Items listed in a dataset.
'''
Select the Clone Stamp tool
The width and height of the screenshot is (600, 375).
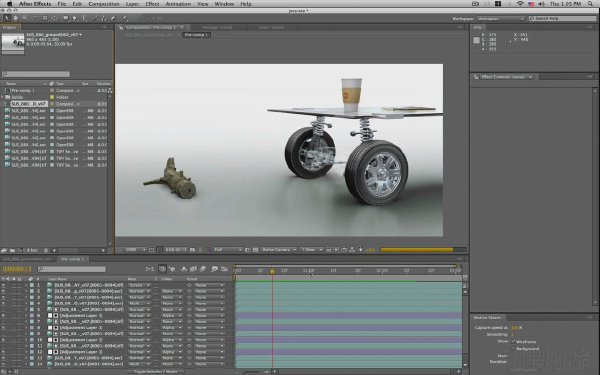click(x=103, y=18)
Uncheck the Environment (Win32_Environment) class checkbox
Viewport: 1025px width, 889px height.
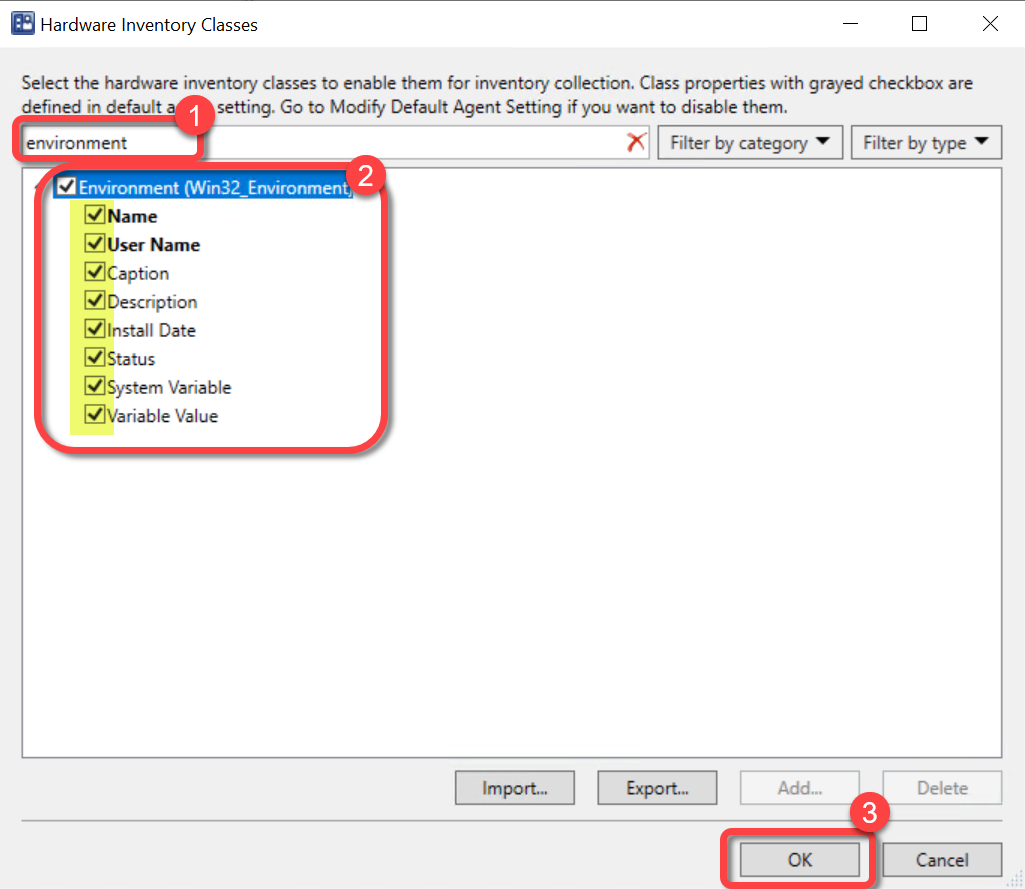[67, 187]
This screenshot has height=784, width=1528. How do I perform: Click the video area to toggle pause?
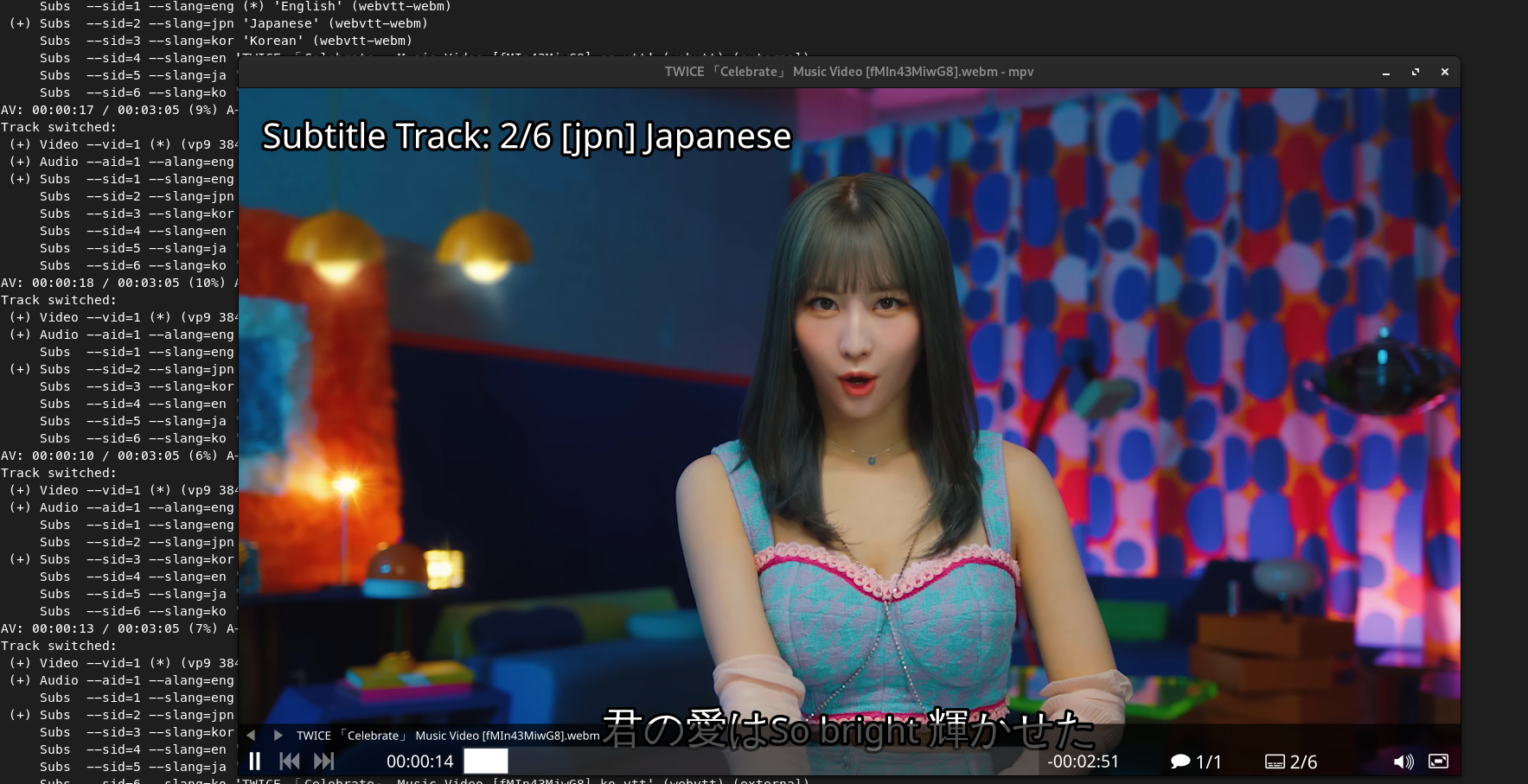click(847, 389)
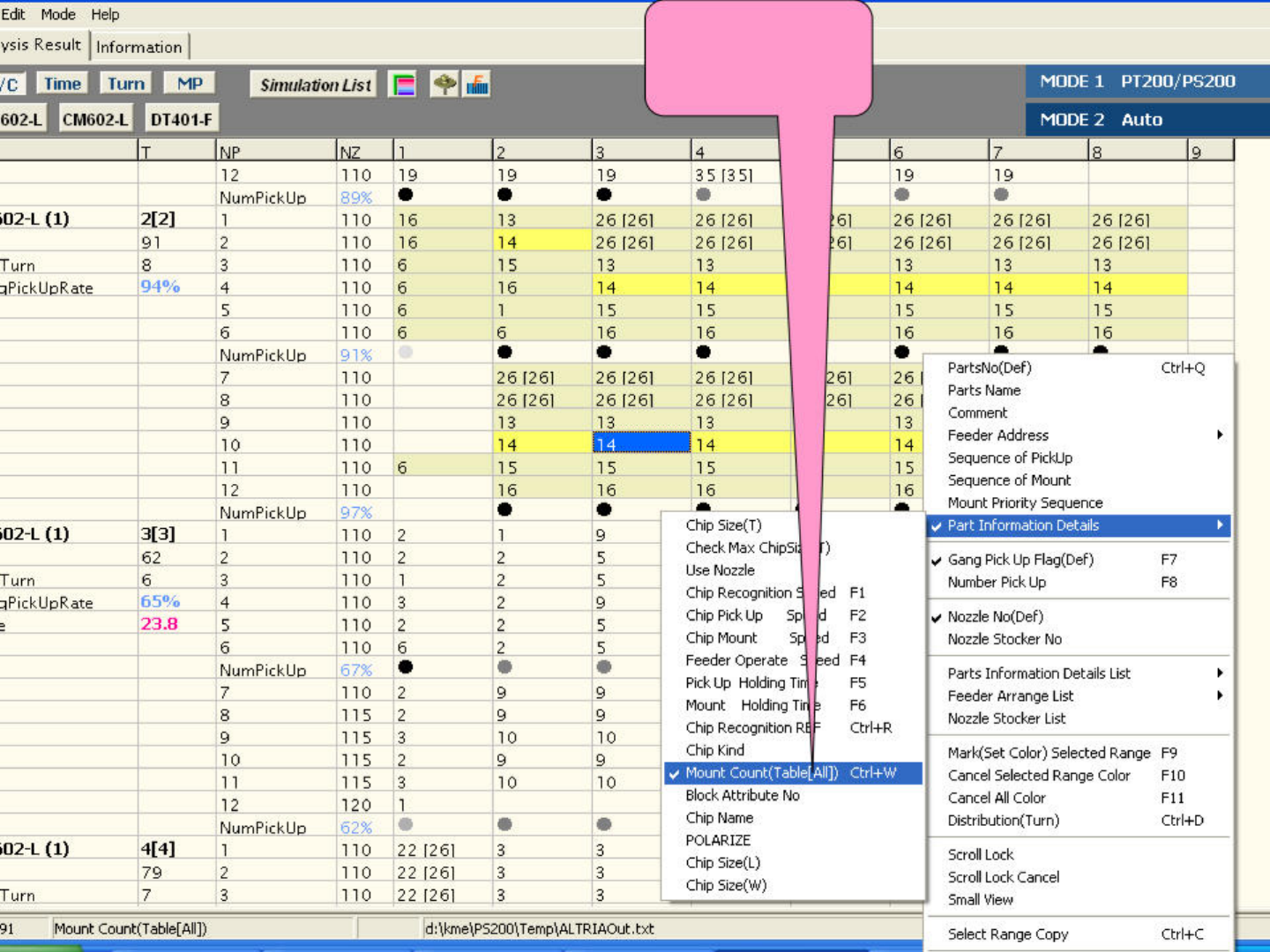The width and height of the screenshot is (1270, 952).
Task: Click the rainbow color gradient toolbar icon
Action: coord(403,85)
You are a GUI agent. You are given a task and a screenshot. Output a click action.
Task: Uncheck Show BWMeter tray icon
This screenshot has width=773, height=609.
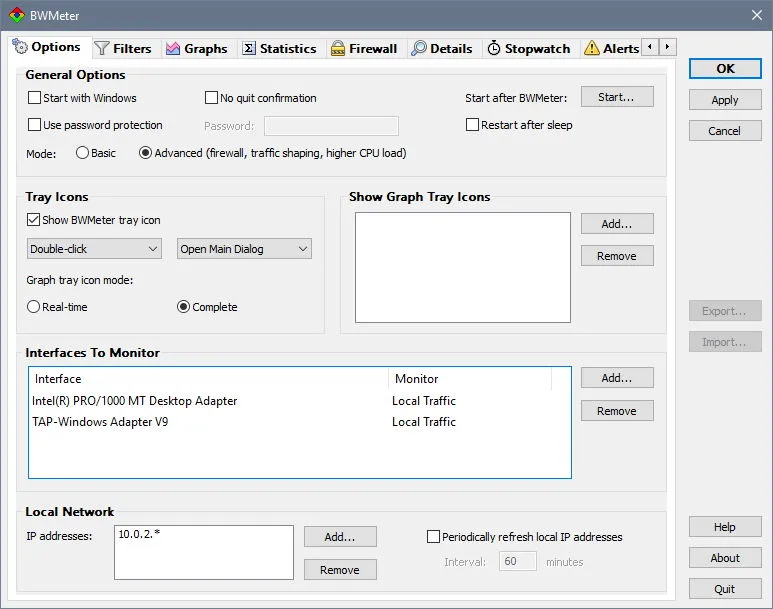34,219
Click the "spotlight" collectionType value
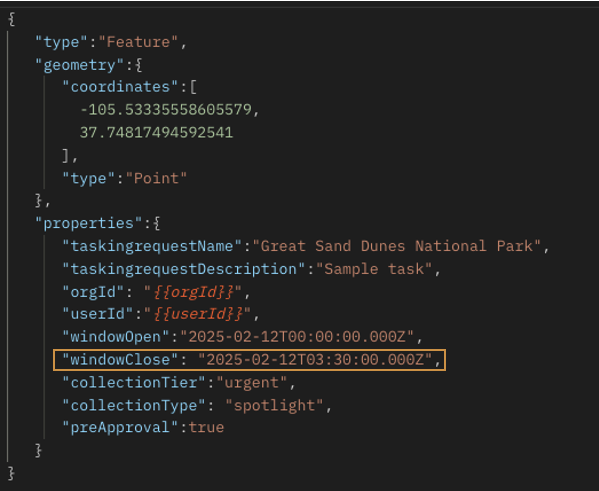 click(x=274, y=405)
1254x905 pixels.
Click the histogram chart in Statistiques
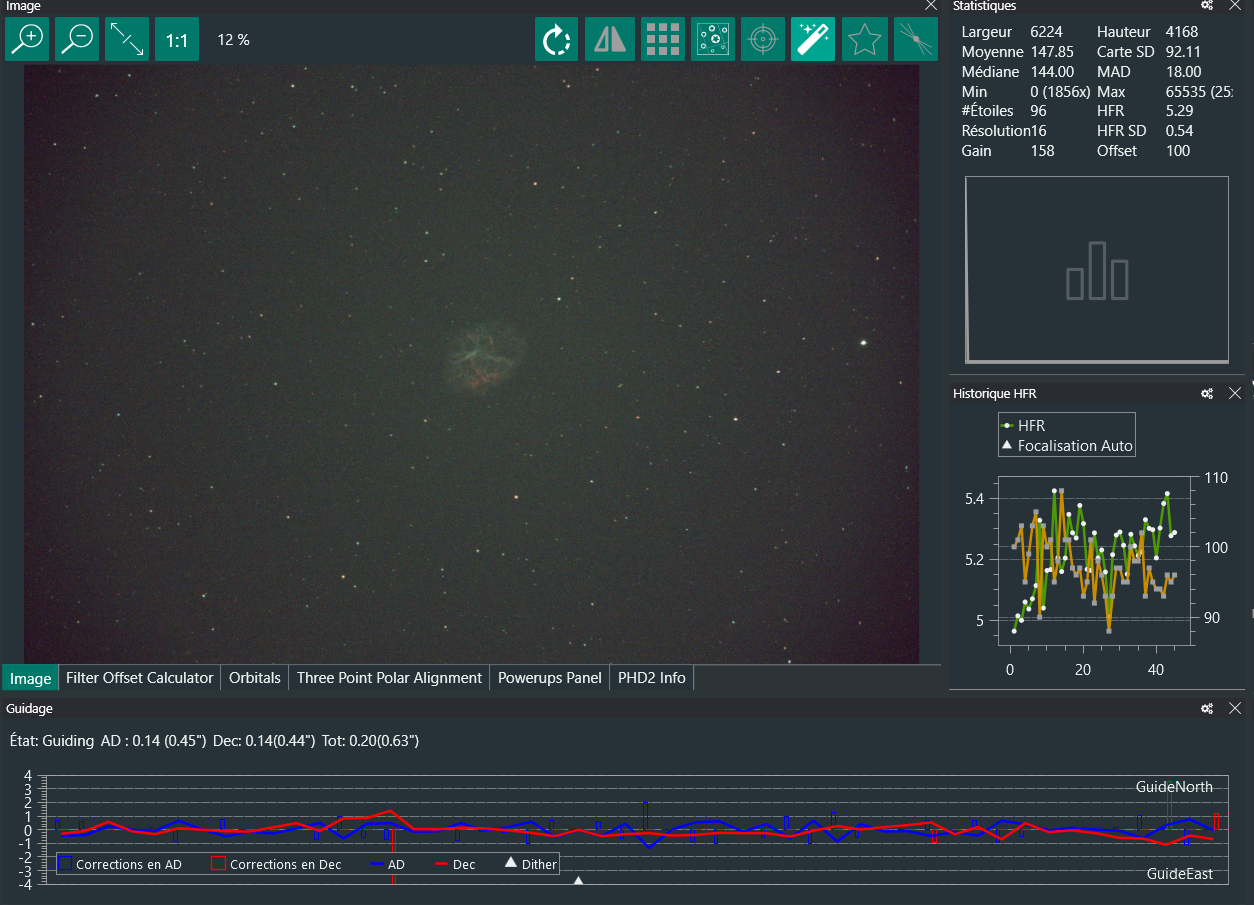point(1096,269)
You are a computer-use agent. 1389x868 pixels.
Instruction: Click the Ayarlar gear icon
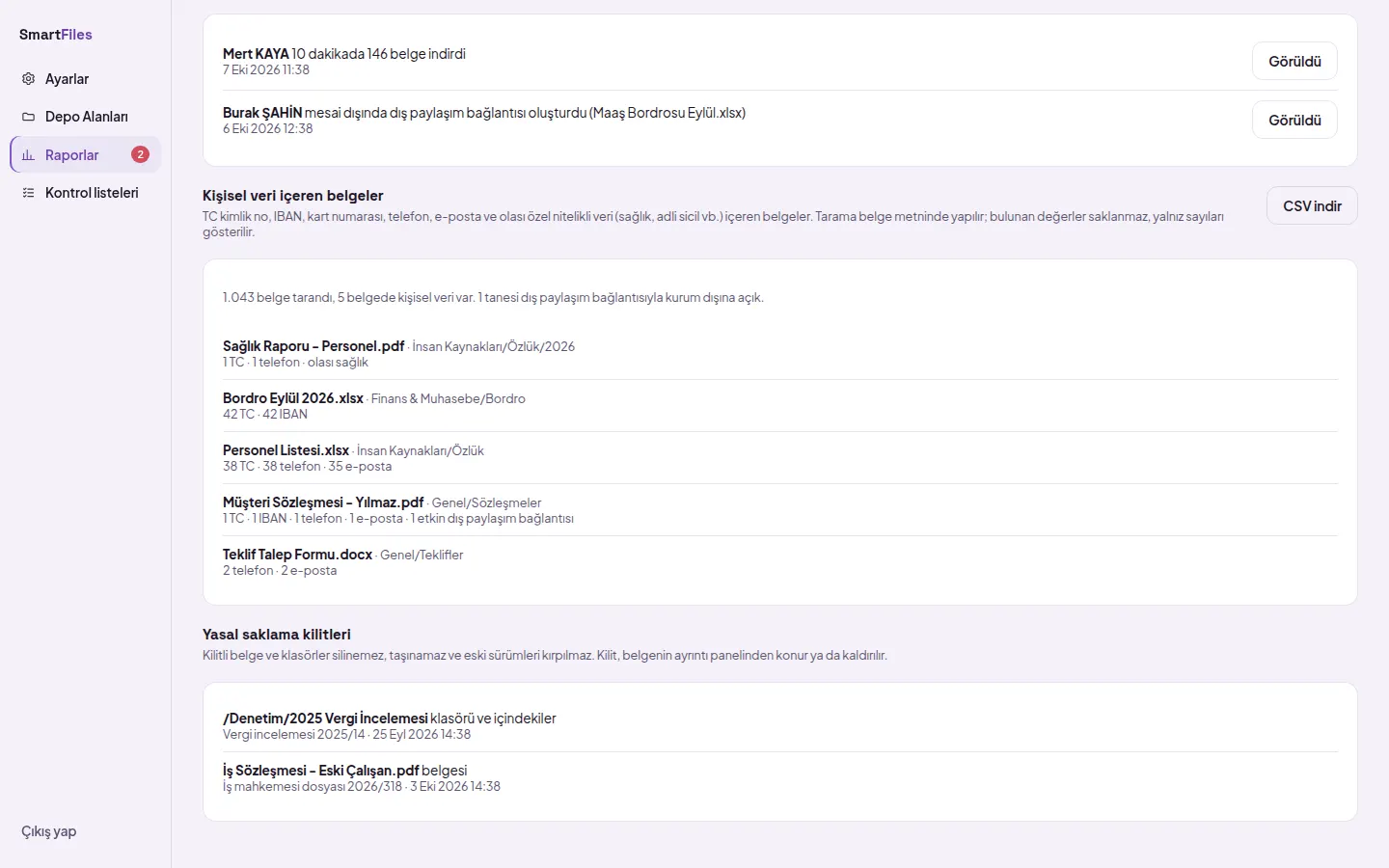click(x=28, y=79)
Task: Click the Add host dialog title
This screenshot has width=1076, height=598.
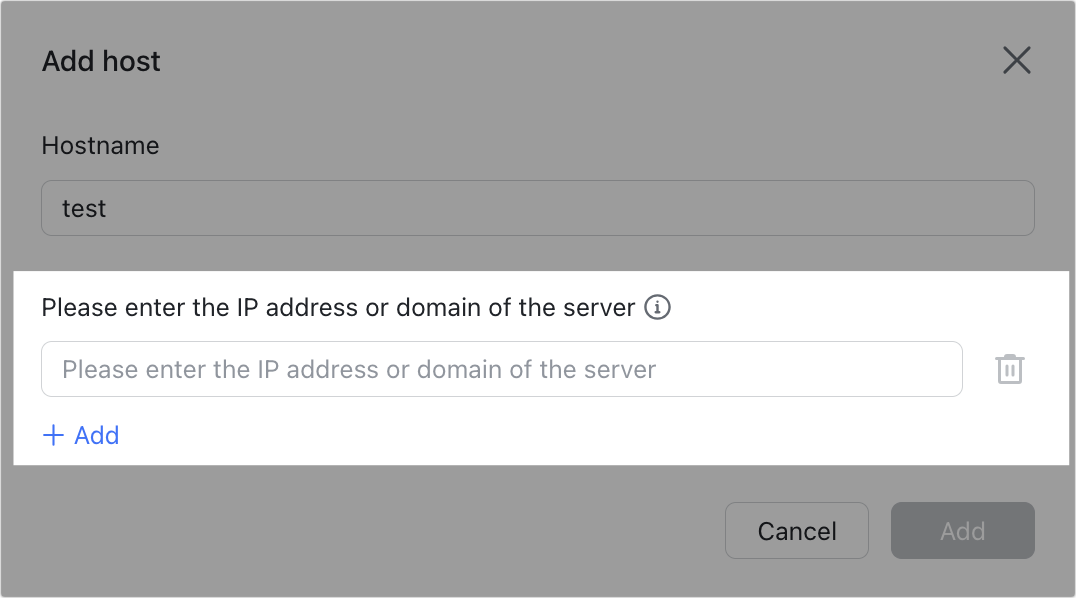Action: (x=100, y=61)
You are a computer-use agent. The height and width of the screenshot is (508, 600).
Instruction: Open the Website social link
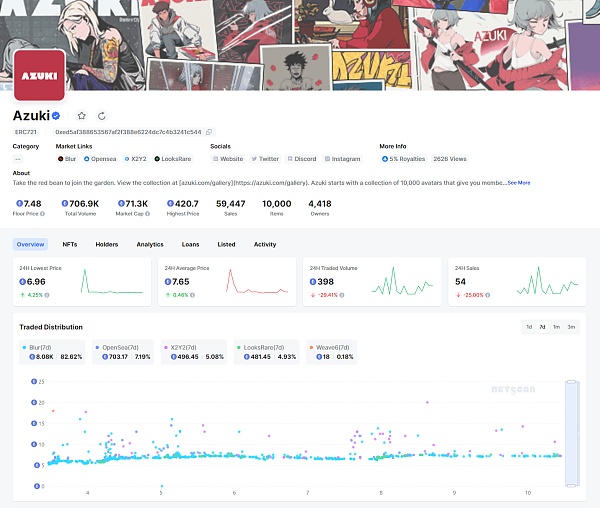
'''
The request. Could you copy out every line of the data above word for word, leaving the pictures out?

Result of the task.
Select the Clone Stamp tool
The width and height of the screenshot is (600, 375).
click(x=103, y=18)
Uncheck the Environment (Win32_Environment) class checkbox
Viewport: 1025px width, 889px height.
[67, 187]
This screenshot has height=784, width=1528. How do I perform: Click the video area to toggle pause?
click(847, 389)
The width and height of the screenshot is (1270, 952).
Task: Click the rainbow color gradient toolbar icon
Action: coord(403,85)
You are a GUI agent. You are given a task and a screenshot. Output a click action.
Task: Uncheck Show BWMeter tray icon
This screenshot has width=773, height=609.
34,219
Click the "spotlight" collectionType value
 click(x=274, y=405)
1254x905 pixels.
Click the histogram chart in Statistiques
point(1096,269)
You are a computer-use agent. 1389x868 pixels.
Instruction: Click the Ayarlar gear icon
click(x=28, y=79)
Task: Click the Add host dialog title
This screenshot has width=1076, height=598.
Action: (x=100, y=61)
You are a computer-use agent. The height and width of the screenshot is (508, 600).
Instruction: Open the Website social link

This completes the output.